In realtà, al momento l’Europa non ha preso alcuna decisione sul prossimo piano di aiuti. Le certezze sono che l’intervento sarà necessario e che il primo appuntamento per parlarne sarà la riunione dell’Eurogruppo del prossimo 11 luglio (a cui seguirà il 12 il vertice Ecofin). Le decisioni definitive sono attese per metà settembre. I due argomenti più caldi sul tavolo sono l’entità della manovra (si parla di cifra che variano da 85 a 120 miliardi di euro) e l’eventuale partecipazione dei privati al salvataggio. Il pacchetto da 110 miliardi approvato lo scorso anno, nell’ambito del quale sabato sera è stato deciso l’ok alla quinta tranche da 12 miliardi che la Grecia utilizzerà per far fronte ad alcune scadenze immediate, è stato interamente finanziato da Ue e Fmi

All’ingresso dei privati, ovvero delle banche, si riferisce il report di S&P. Le due proposte di finanziamento che nelle scorse settimane sono state avanzate dalla Fbf, porterebbero a un default, spiega l’agenzia di rating, che a metà giugno aveva abbassato il giudizio a lungo termine su Atene a “CCC”.

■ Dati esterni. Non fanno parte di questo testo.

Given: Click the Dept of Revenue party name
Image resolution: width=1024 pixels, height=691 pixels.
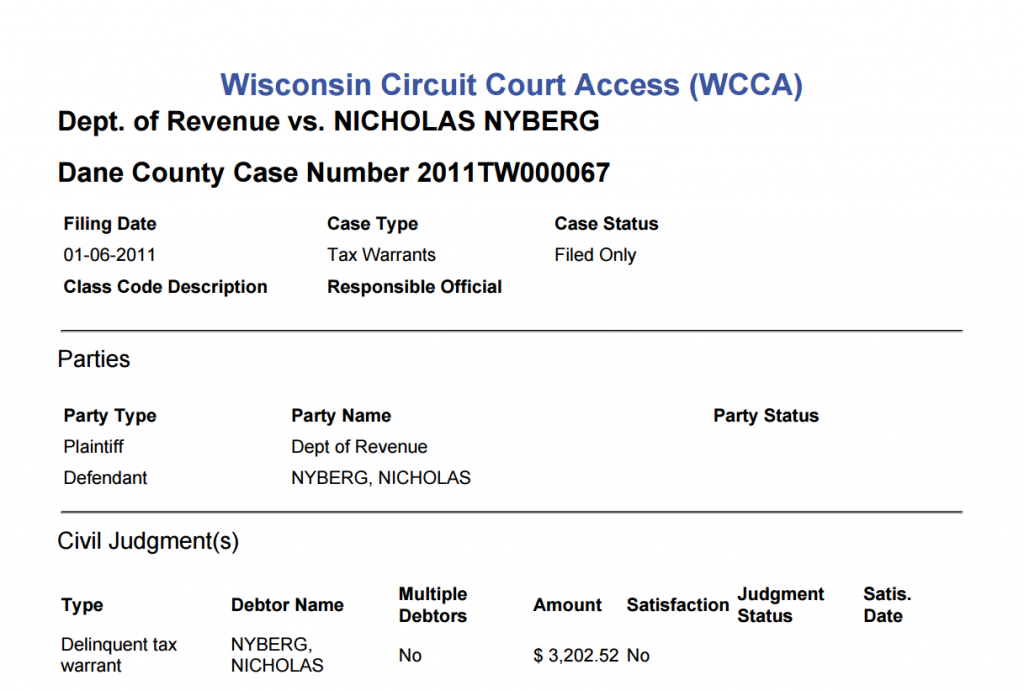Looking at the screenshot, I should [x=359, y=447].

Le due proposte francesi prevedono una nuova emissione di bond trentennali al 5,5% reinvestendo il 90% dei fondi ricevuti da Atene alla scadenza delle attuali obbligazioni, oppure un’operazione relativa al 70% dei fondi greci: il 50% sempre per bond trentennali con cedola fissa al 5,5% e il restante 20% da mettere in uno speciale fondo obbligazionario che farebbe da garanzia contro un eventuale default. S&P ritiene che entrambe le ipotesi rappresentino una ristrutturazione, perchè di fatto restituiscono agli obbligazionisti meno valore rispetto alle condizioni iniziali dell’investimento.

Dunque, il cammino europeo per risolvere la crisi greca prosegue non senza ostacoli. I prossimi mesi saranno senz’altro decisivi. Intanto, sabato sera sono stati sbloccati i 12 miliardi della quinta tranche, con un via libera favorito e reso possibile dall’approvazione la scorsa settimana della manovra di austerity da parte del parlamento greco (78 miliardi di euro fra misure fiscali e privatizzazioni).

Secondo il presidente dell’Eurogruppo Jean-Claude Juncker le misure approvate da Atene porteranno a “una solzuione dei problemi della Grecia”. Juncker rilasciando un’interrvista al tedesco magazine Focus ha anche detto di non vedere “rischi di contagio per Spagna, Italia e Belgio”.

Infine domani si insedia ai vertici del Fmi la neo presidente Christine Lagarde, che fra i primissimi temi in agenda si troverà certamente la crisi greca.